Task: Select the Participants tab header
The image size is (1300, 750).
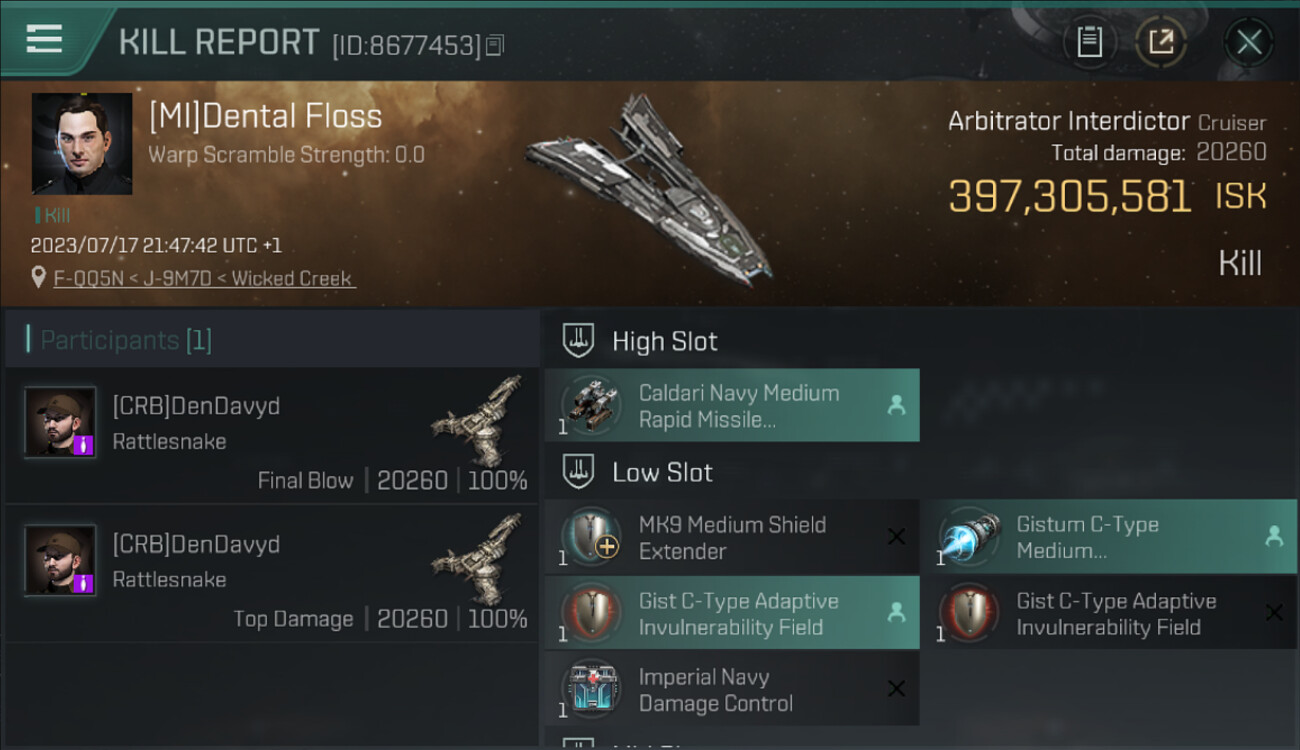Action: (x=126, y=340)
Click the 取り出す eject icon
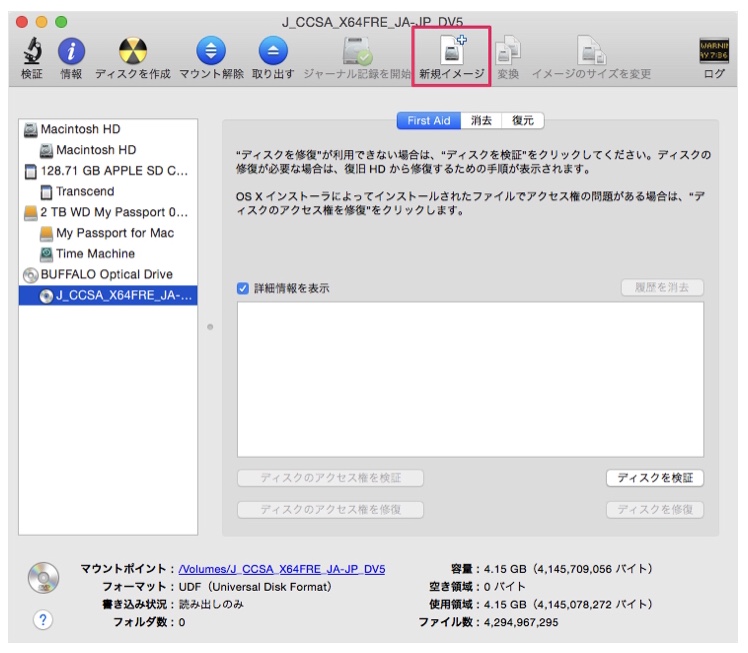 coord(273,51)
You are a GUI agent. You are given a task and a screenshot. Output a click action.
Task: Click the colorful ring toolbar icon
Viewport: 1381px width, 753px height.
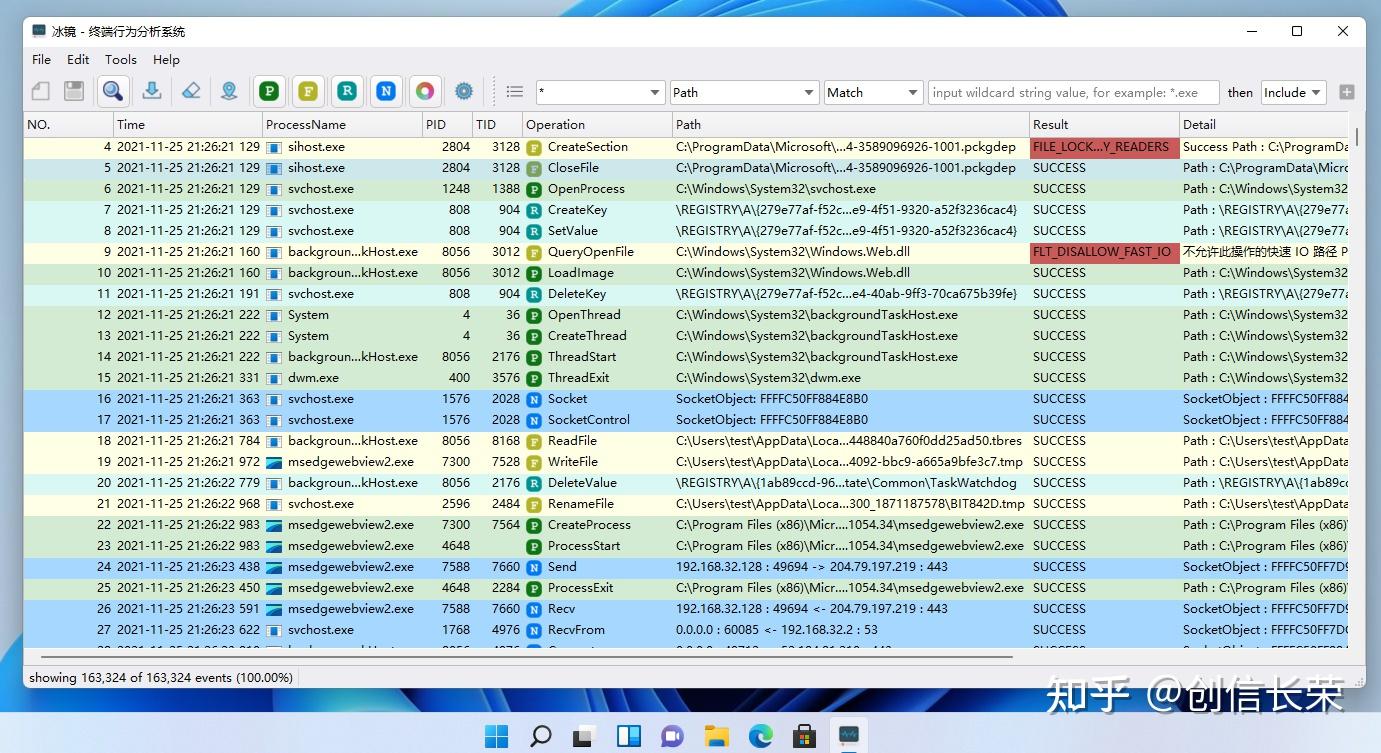point(425,92)
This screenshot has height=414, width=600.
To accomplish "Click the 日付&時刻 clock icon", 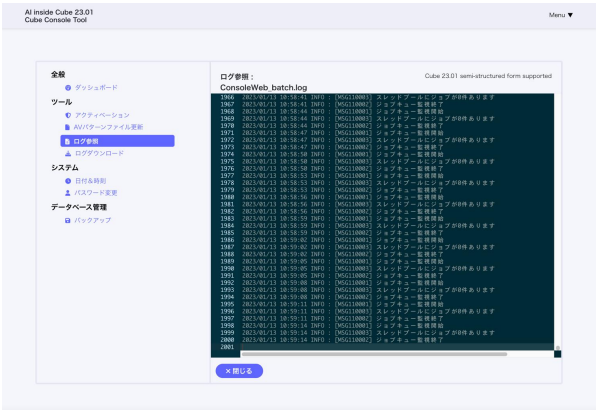I will 68,180.
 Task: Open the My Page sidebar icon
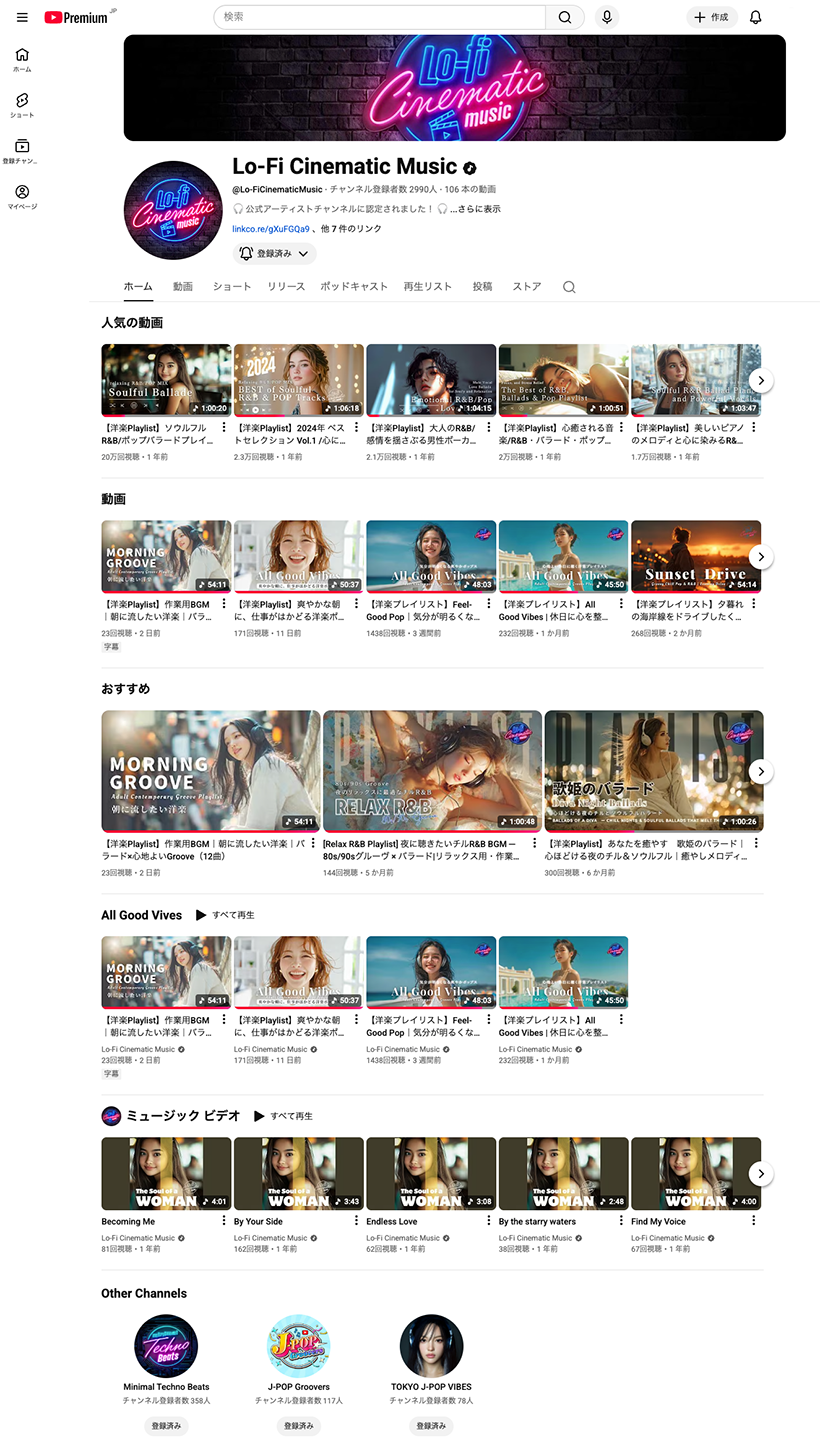(22, 197)
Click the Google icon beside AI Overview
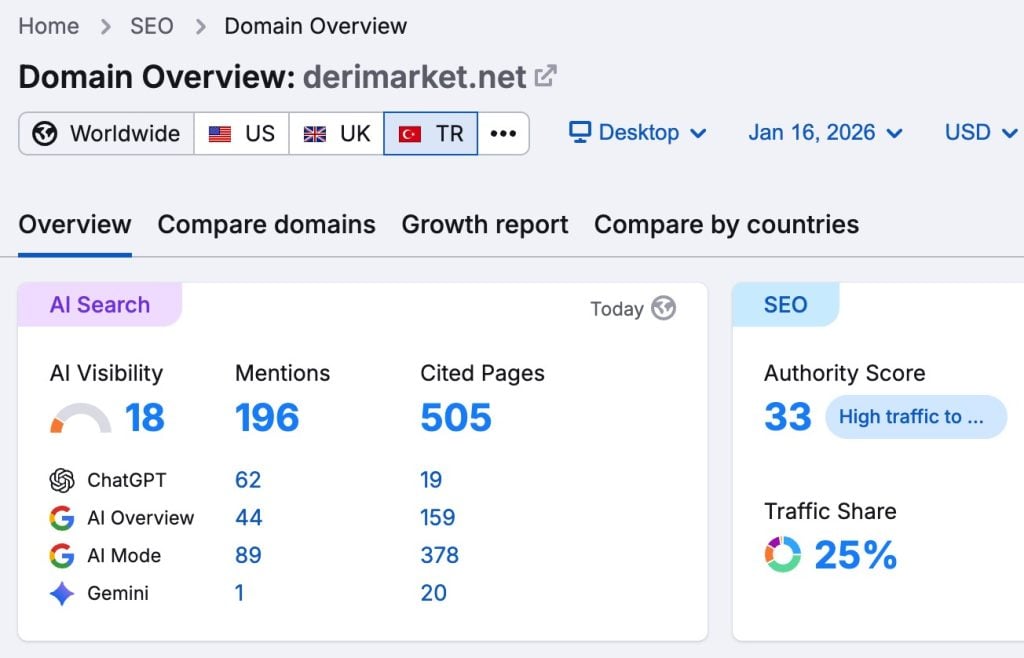The width and height of the screenshot is (1024, 658). [x=62, y=518]
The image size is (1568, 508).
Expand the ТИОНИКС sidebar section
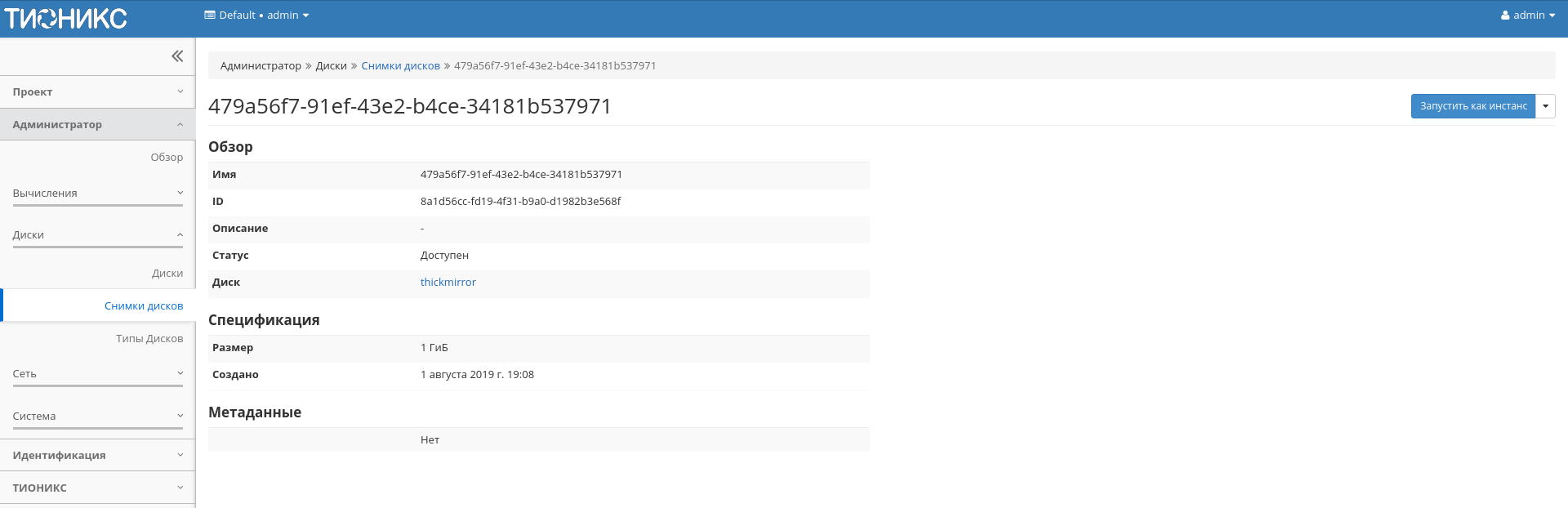[x=97, y=488]
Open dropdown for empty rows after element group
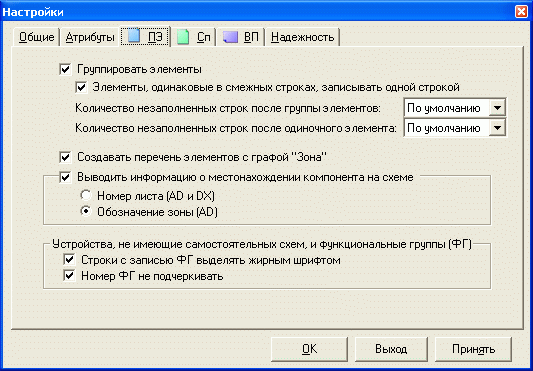The image size is (533, 371). (497, 108)
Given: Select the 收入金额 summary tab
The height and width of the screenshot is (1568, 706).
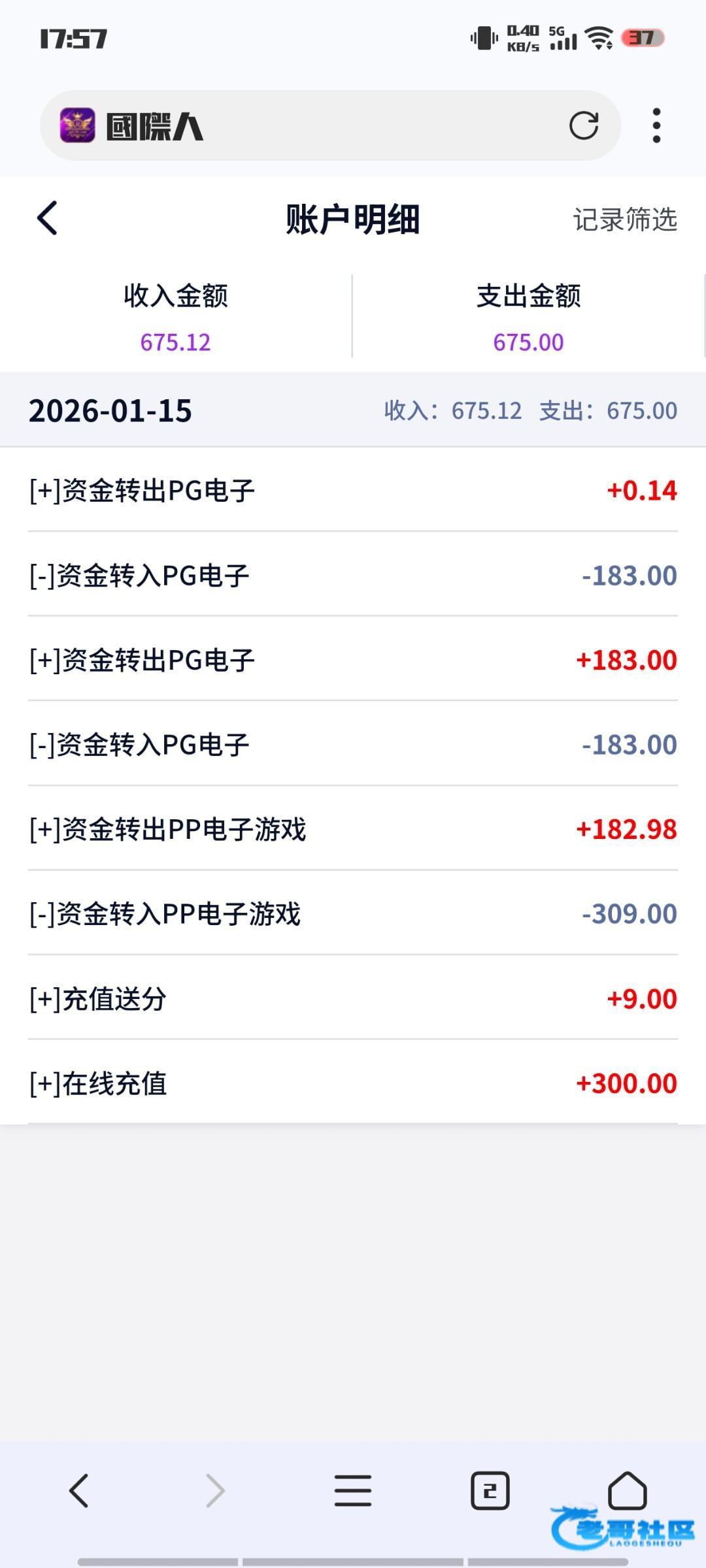Looking at the screenshot, I should point(176,317).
::::::::
**PROBLEM REQUIREMENTS**. List every line of the listing above that contains the string "Select", treating uppercase and lowercase as different.

**EXERCISE RESPONSE**.
Task: Select the Participants tab header
Given: Select the 收入金额 summary tab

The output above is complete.